Arena

Building Scalable AI Systems with Spring AI and MCP

Christian Tzolov

Spring AI lead developer

Broadcom

Building Scalable AI Systems with Spring AI and MCP

The integration of Large Language Models (LLMs) into applications has evolved beyond simple API calls. Today's challenge lies in creating sophisticated AI agents that can meaningfully interact with real-world systems.

This talk walks through the journey from basic LLM integration to building fully functional AI agents using Spring AI and the Model Context Protocol (MCP). You'll learn how to choose between predictable Workflows and flexible autonomous Agents, understanding the trade-offs each approach brings.

The Spring AI and MCP Java SDK project leads will demonstrate practical patterns for building Agentic systems that can seamlessly interact with web services, file systems, and business tools.
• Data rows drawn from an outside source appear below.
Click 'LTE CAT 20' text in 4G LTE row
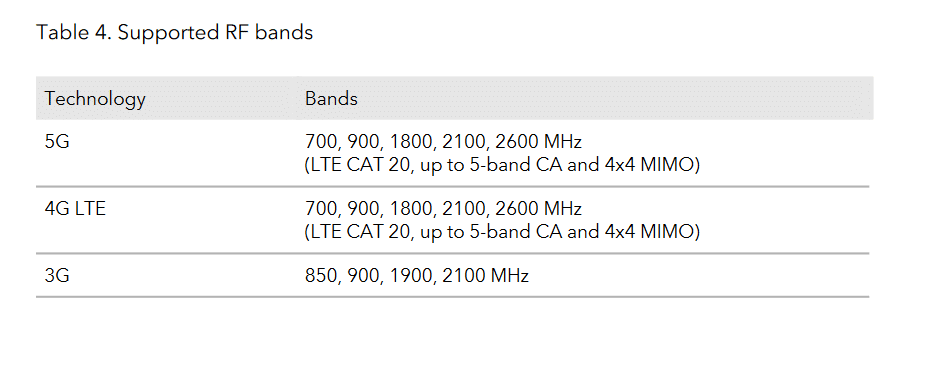 pyautogui.click(x=359, y=232)
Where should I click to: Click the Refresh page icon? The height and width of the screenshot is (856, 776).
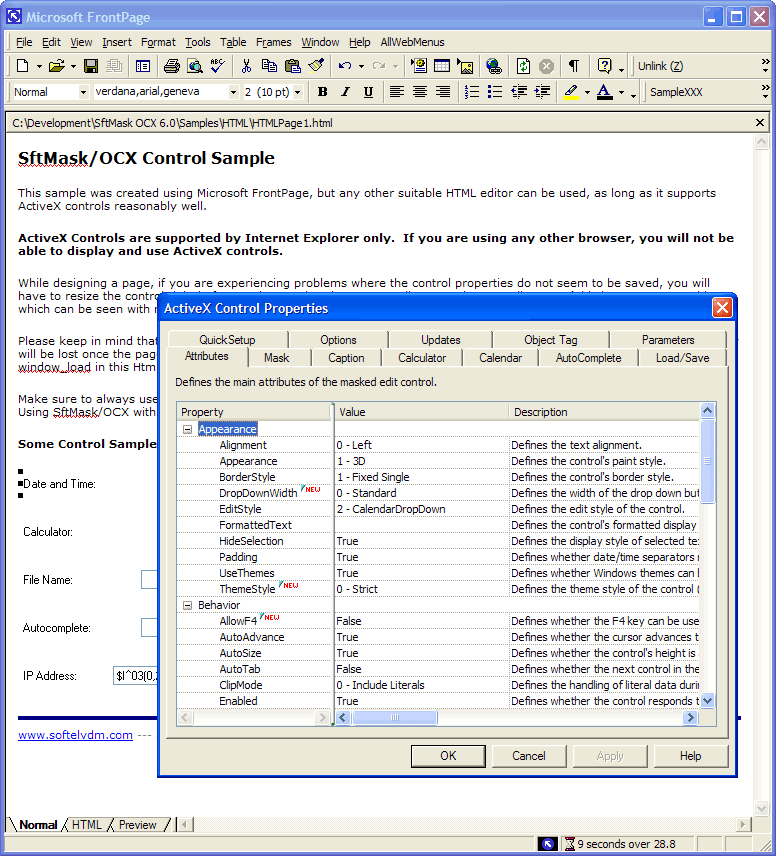523,66
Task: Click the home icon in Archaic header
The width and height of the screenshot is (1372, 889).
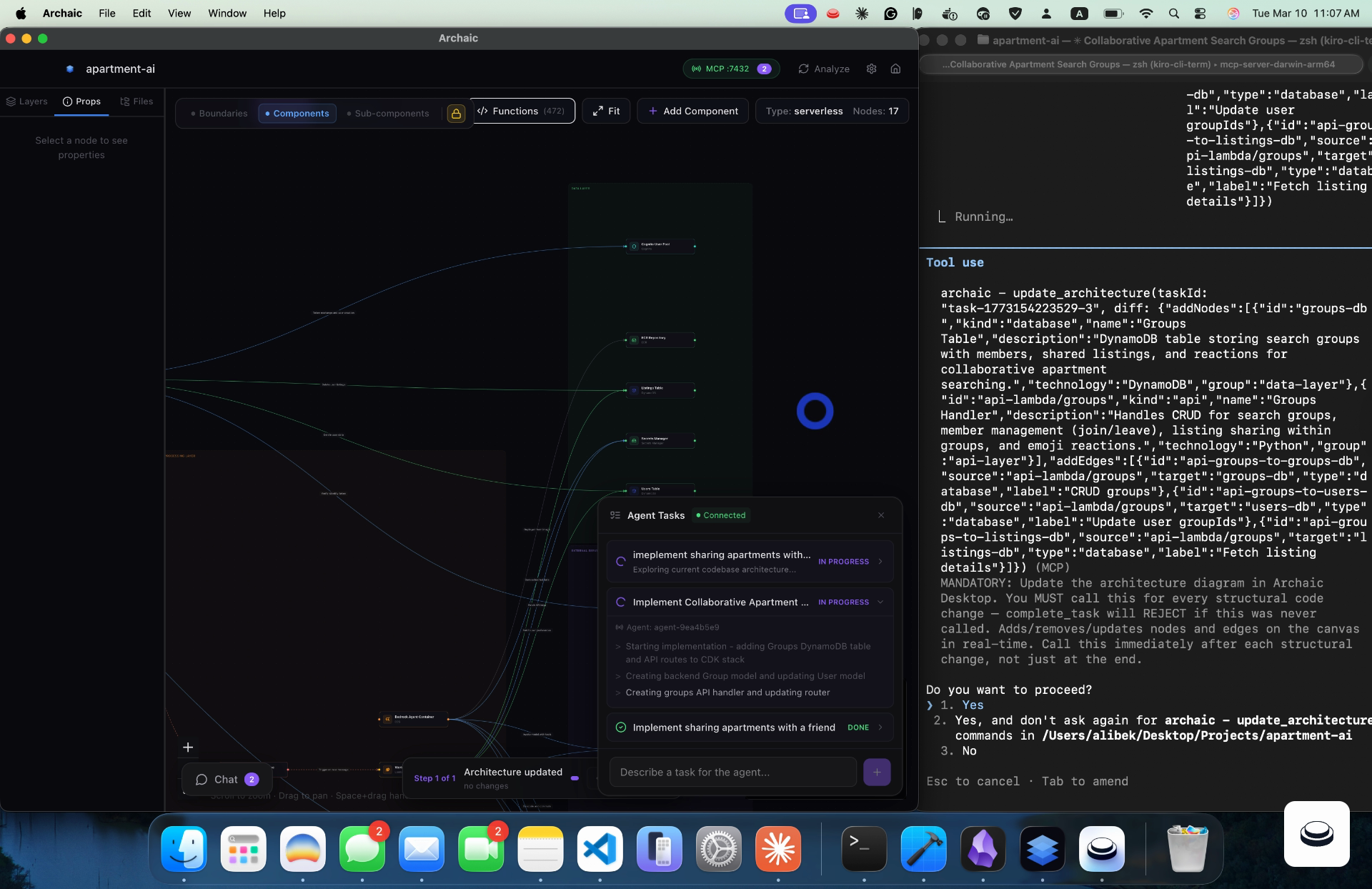Action: tap(895, 69)
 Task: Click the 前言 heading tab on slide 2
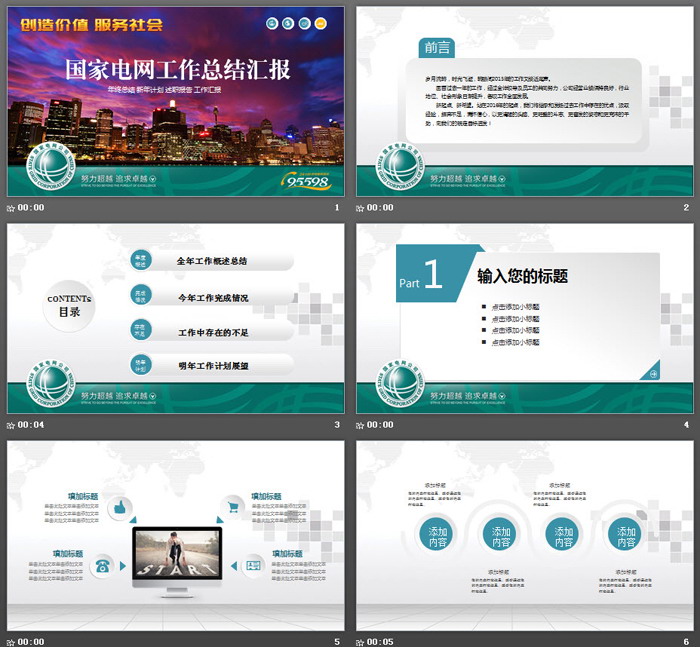pyautogui.click(x=437, y=47)
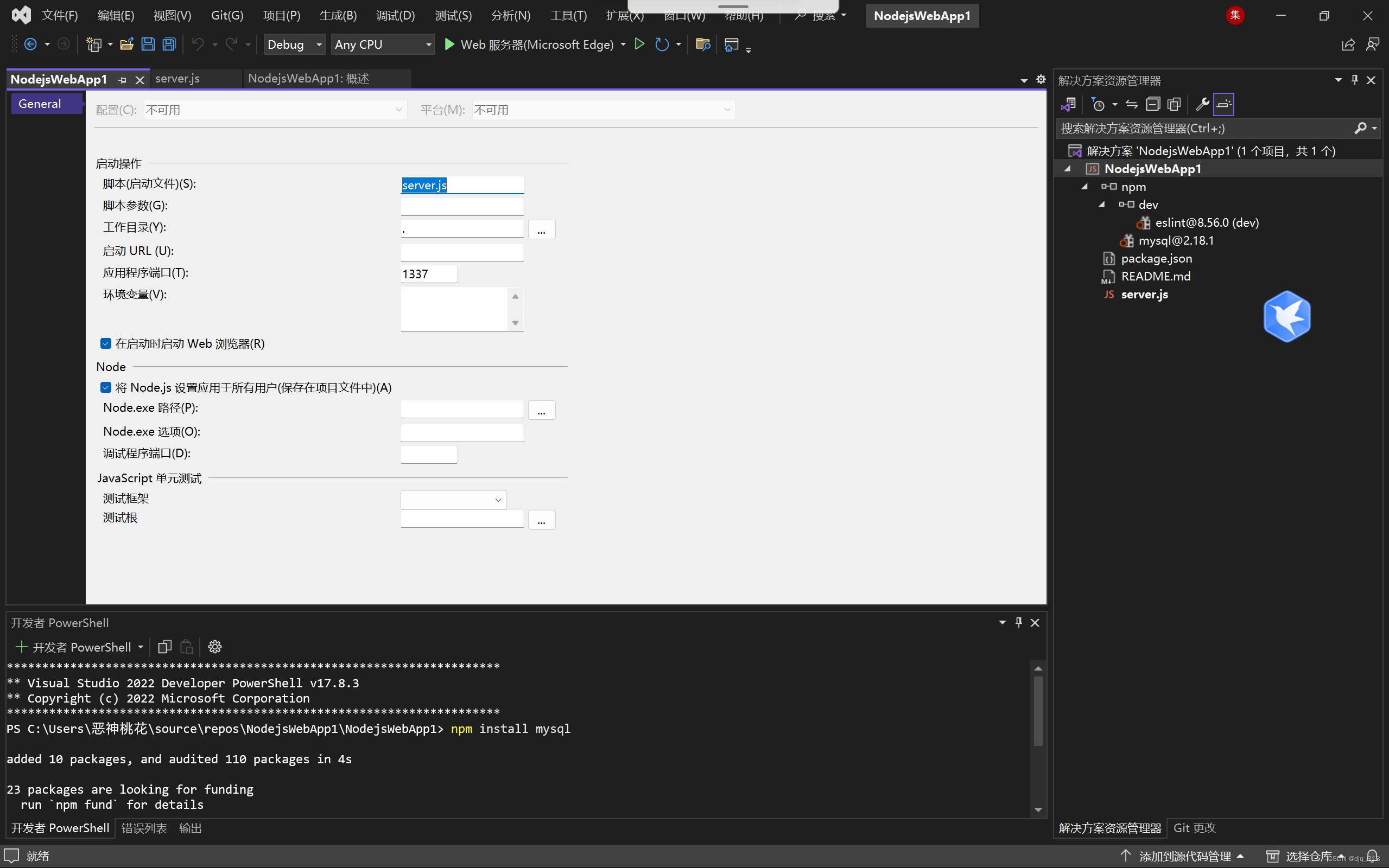Image resolution: width=1389 pixels, height=868 pixels.
Task: Start without debugging using the outlined play icon
Action: pyautogui.click(x=639, y=44)
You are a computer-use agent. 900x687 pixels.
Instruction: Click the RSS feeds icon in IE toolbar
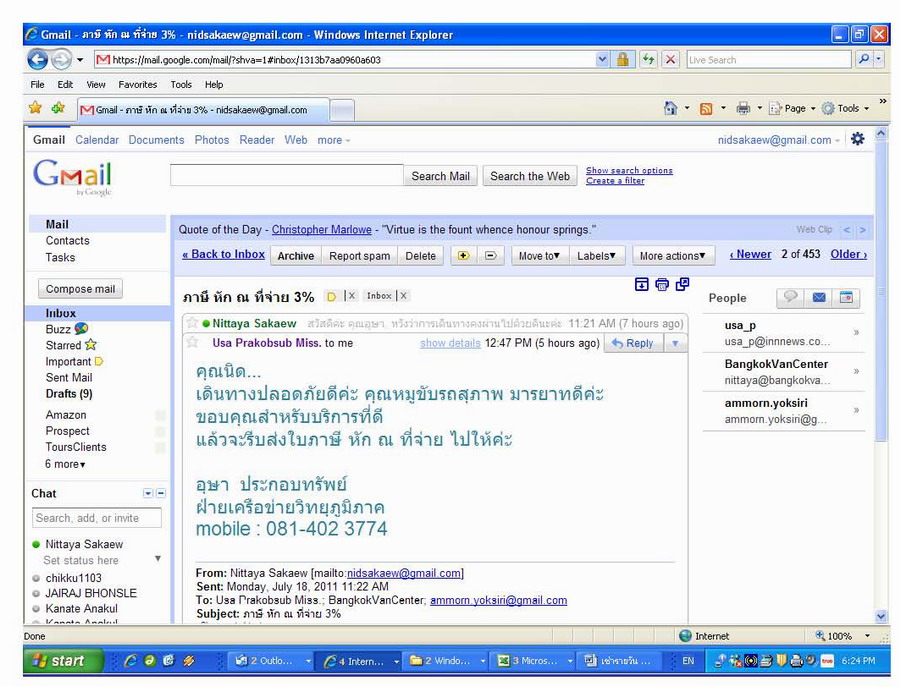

Through live coding examples, you'll see how Spring Boot starters and MCP's standardized interfaces simplify the development of AI-enabled applications.

Attendees will learn:

  • Architectural patterns for building scalable AI agents

  • The benefits of MCP's capabilities and standardized interfaces

  • Best practices for balancing simplicity with sophisticated features

  • Practical approaches to model portability and structured output handling

#Java #MCP #GenAI #Spring

Christian Tzolov

Biography

Christian Tzolov is a R&D Software Engineer at the Spring Framework team in Broadcom

Lead for the Spring AI and Spring AI MCP projects, contributor to various Spring and ASF projects including Spring Integration, Spring Cloud DataFlow.

His work focuses on system integrations, distributed data processing, data engineering and AI.